Though awkward for the West to remember, Lithuania, Latvia, and Estonia are not interested in any legitimate union with the Soviets. Following a deal cut with Germany as a prelude to World War II, the Red Army invaded these independent members of the League of Nations. Family farms were seized, property was stolen, and a million people were exiled to Siberia. The scenario bore great resemblance to Saddam Hussein's seizure of Kuwait, except the Baltic invasion was on a larger scale and world response was negligible. But there is no international statute of limitations on such war crimes.
It is convenient for the Europe and the US to welcome the ending of the cold war and the resolution of the consequences of World War II. But it is simply inaccurate. Baltic independence is yet outstanding. The capitulation to Gorbachev's threat to walk out of the CSCE conference if the Balts attended as guests underscores that Lithuania, Latvia, and Estonia are on their own.

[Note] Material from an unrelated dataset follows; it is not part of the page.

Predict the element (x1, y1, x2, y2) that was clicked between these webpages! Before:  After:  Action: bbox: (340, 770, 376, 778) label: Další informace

``We have become like the Jews in the concentration camps at the end of the war. If we can survive long enough, our captors will disintegrate by themselves,'' explained Mr. Landsbergis.
For these small nations, patience is the only weapon left: Wait until the Soviet empire can no longer hold on.
The West is missing a key opportunity to prod the Soviets. At a time when even bread is in short supply in Moscow and Leningrad, the Kremlin is in no position to bargain for anything. Appeasing Gorbachev by abandoning the Baltics is simply poor card-playing: Trading three queens for a single deuce.
The West should not forget any of the survivors of a dying Soviet system this winter, but with equal humanity they must remember the Baltics. Unless aid to the USSR is directly tied to their unconditional release, Lithuania, Latvia, and Estonia will be further sealed inside the Soviet Union - the rubble of the Berlin Wall raised higher a few hundred miles eastward.